HIV Specialist, Tobago Health Promotion Clinic Cost questions have always plagued HIV/Aids interventions. The true benefits of treatment and prevention programmes could be seen from looking at the cost of inaction.

This would amplify the loss of human resources by morbidity and death, create orphans, overwhelm our health and social services, decrease the number of teachers, healthcare workers; actions that would lead to social and financial crisis and in the long run possible political instability.

The Health Promotion Clinic’s programmes directed at fighting the epidemic are cost avoiding, cost saving and cost effective. Prior to 2003 HIV/Aids related admissions to Scarborough Regional Hospital accounted for up to five per cent of admissions. The length of stay of these patients was extended averaging about 11 days (according to patient reports). Their consumption of hospital goods and services is 40 per cent greater than a non HIV related admission (from US hospital estimates).

At present, since patients are being treated from the community and hospitalised patients are referred to the clinic for care and treatment, hospital admission for HIV/Aids are down by 83 per cent and thus cost for HIV related illness in Tobago presently should be at least 75 per cent less than before the clinic was established in 2004.

Anti-retroviral therapy has extended the lives and added years of productive employment and tax paying to HIV/Aids patients in Tobago who are again employable and able to go back to work.

So far the clinic has added 510 patient years to the lives of HIV patients in Tobago. Of the patients who presented with Aids (168), without the clinic because the time from diagnosis to death would have been eight months, 85 per cent or 143 would have died.

At present, 91 per cent of these are alive and well. The social value of this life extension is also reflected in the fact that Aids orphan creation is also decreased.

In the US the incremental cost per quality adjusted year of life is $23,000 for HIV/Aids patients. These values are not available for Tobago.

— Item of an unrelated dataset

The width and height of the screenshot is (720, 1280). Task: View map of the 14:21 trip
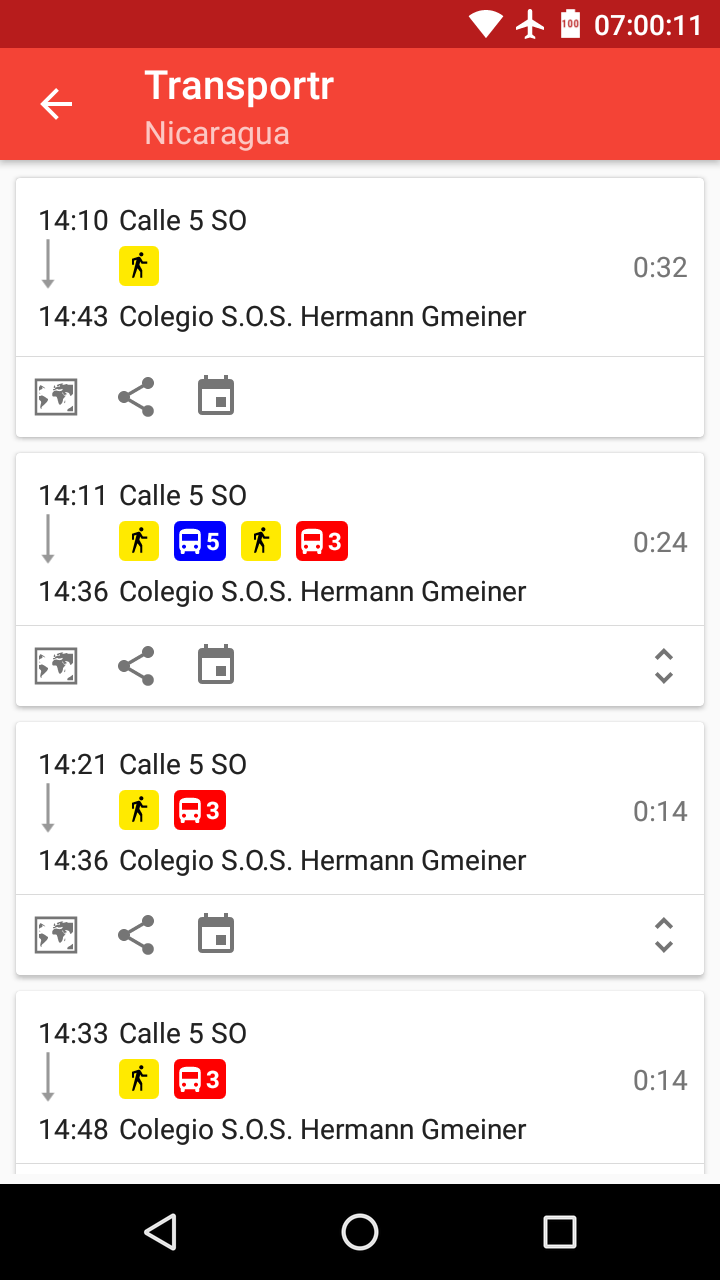(56, 935)
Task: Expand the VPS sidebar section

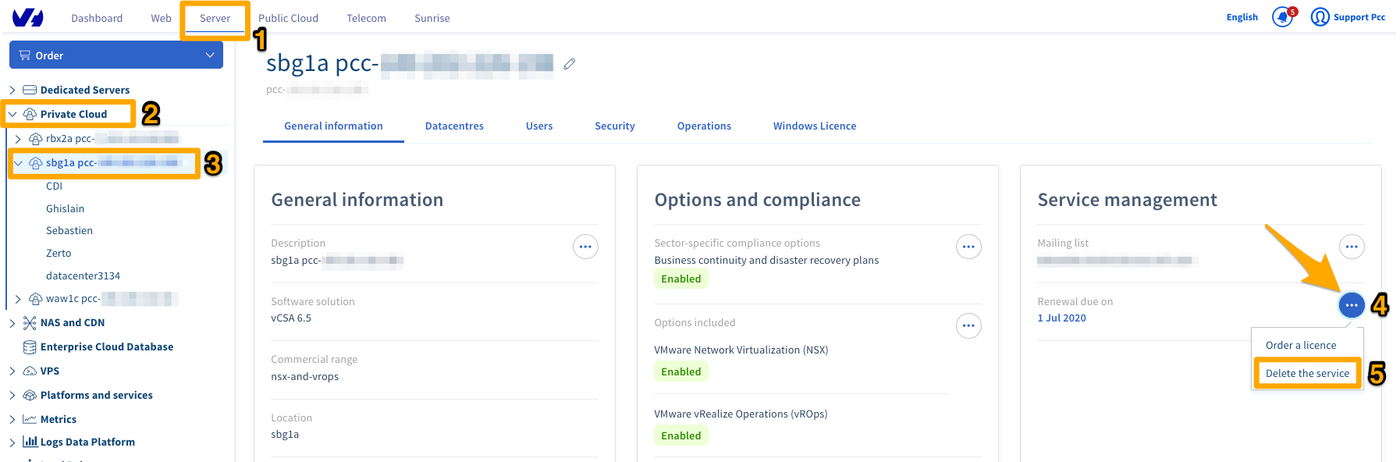Action: pos(13,371)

But consider that if you take absolute values and apply same to Tobago, this would be 23,000 by 510 or a saving of $11.7 million in cost avoidance for HIV/Aids related healthcare costs.

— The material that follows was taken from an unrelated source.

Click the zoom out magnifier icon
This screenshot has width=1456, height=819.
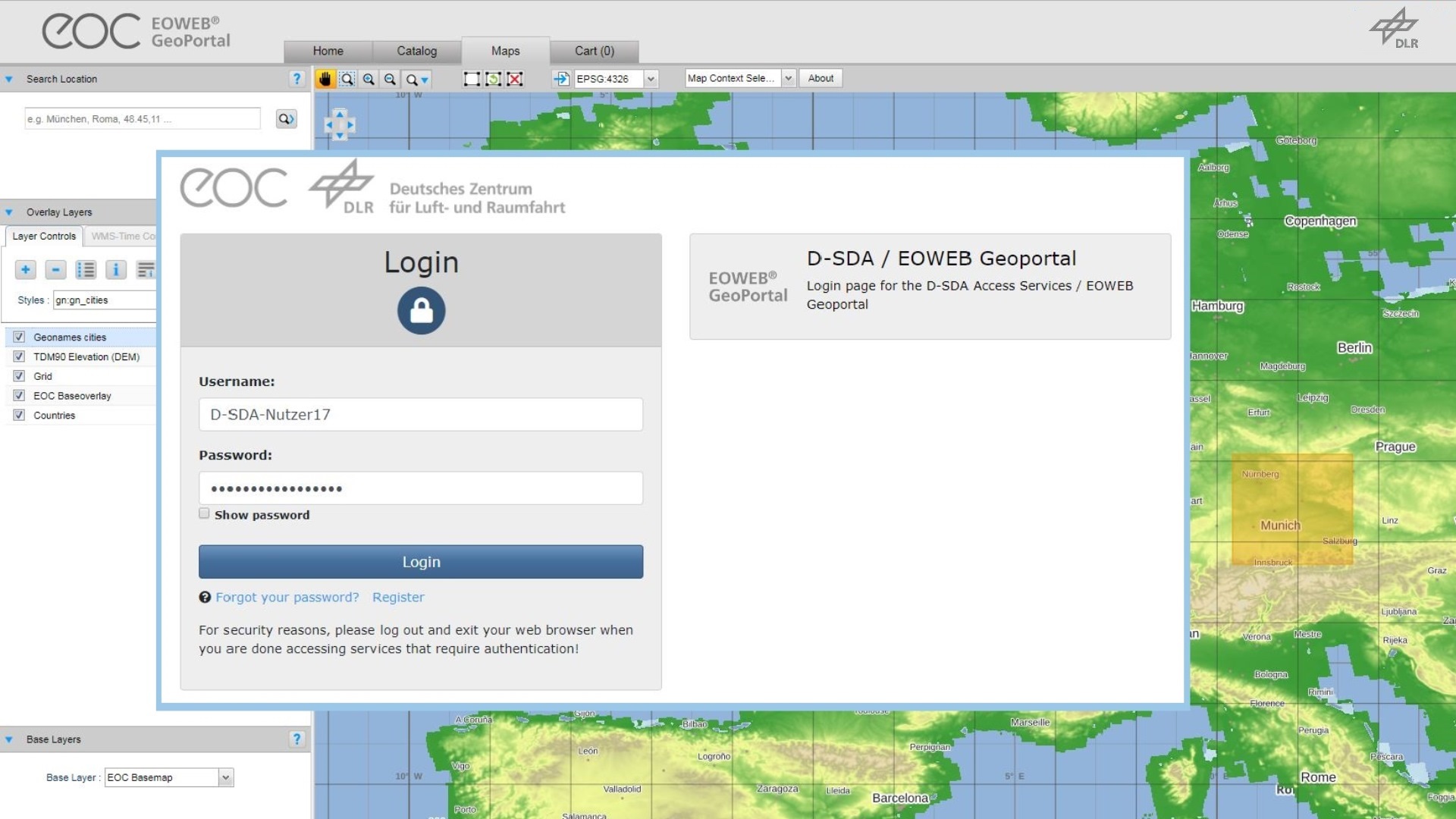click(390, 79)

Anti-retroviral therapy in Tobago has been cost effective and cost saving. Therapy is expensive but the direct and indirect cost of not treating are extremely higher.

Treatment delays the onset of opportunistic infections and hospitalisation and prevent the use of more expensive drugs and diagnostic services.

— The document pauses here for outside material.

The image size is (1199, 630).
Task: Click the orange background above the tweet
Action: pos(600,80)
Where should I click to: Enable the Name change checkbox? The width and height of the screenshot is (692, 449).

Treated patients are associated with fewer hospital admissions, less expensive in hospital care and treatment, less need for homecare and wiser use of provided health care services.

Treatment also prevents or decreases the risk of these 178 patients further spreading the disease. These savings by far off set the increased out patient costs associated with HIV/Aids care.

At the clinic we have managed and delivered 16 HIV/Aids negative babies to Tobago. Estimating that the lifetime cost for care and treatment of an HIV/Aids baby is over $4 million, the cost avoidance figure is $64 million.